Estaban en la esquina de una calle sin letrero cuando Manuel lo detuvo, tomando su codo con fuerza.

— ¿Manuel?

— Martín, escúchame... No te confies solo porque crees que las conoces. Entrar en el Aquelarre no es lo mismo que verlas de vez en cuando en el bar —murmuró Manuel, apenas audible por encima de los sonidos naturales de la calle.— No aceptes nada de ellas. Y no uses el don de la mente mientras estemos ahí. Ninguno de tus poderes, si puedes evitarlo.

— ¿Pensé que estaban de nuestro lado? —preguntó Martín frunciendo el ceño.

— Usualmente —respondió Manuel, encogiéndose de hombros.— Pero eso no significa que no puedan hacer daño. O escuchar cosas que no deberían. Solo... No las dejes jugar contigo.

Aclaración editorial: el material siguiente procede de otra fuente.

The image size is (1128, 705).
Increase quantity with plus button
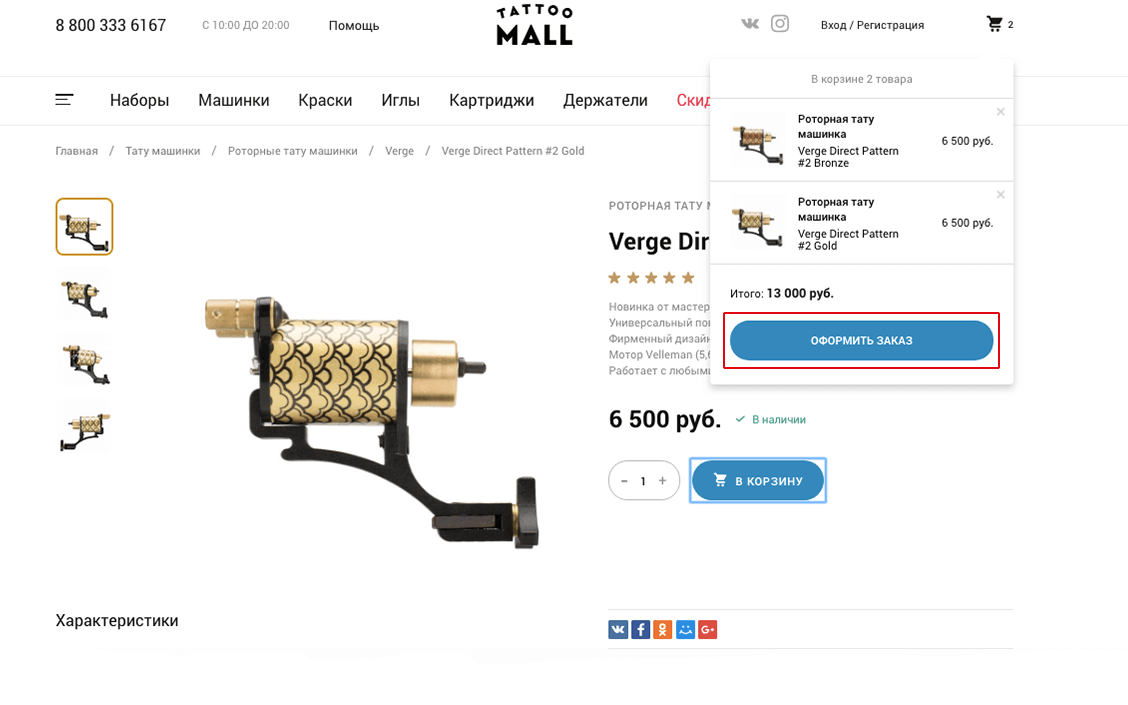[x=663, y=481]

Manuel retomó la caminata, doblando la esquina hacia una calle sin salida, apenas iluminada por dos faroles de luz naranja. Martín lo siguió, hundiendo sus propias manos en los bolsillos del polerón, en un intento por ocultar los nervios que tenía ahora.

— No me asustas Manuel —siseó entre dientes.— Ya sé que no querías traerme, pero no es motivo para ponerte dramático, boludo.

— No estoy...

La luz de la casa frente a ellos se prendió de repente, iluminando sus caras y buena parte de la calle. Martín resistió a duras penas el impulso de echarse hacia atrás, y considerando todo lo que había pasado últimamente, lo consideró una victoria. Parte de su control tenía que ver con el hecho de que Manuel seguía perfectamente rígido a su lado, con los ojos clavados en la silueta de alguien más allá de la luz, pero nadie necesitaba saber eso.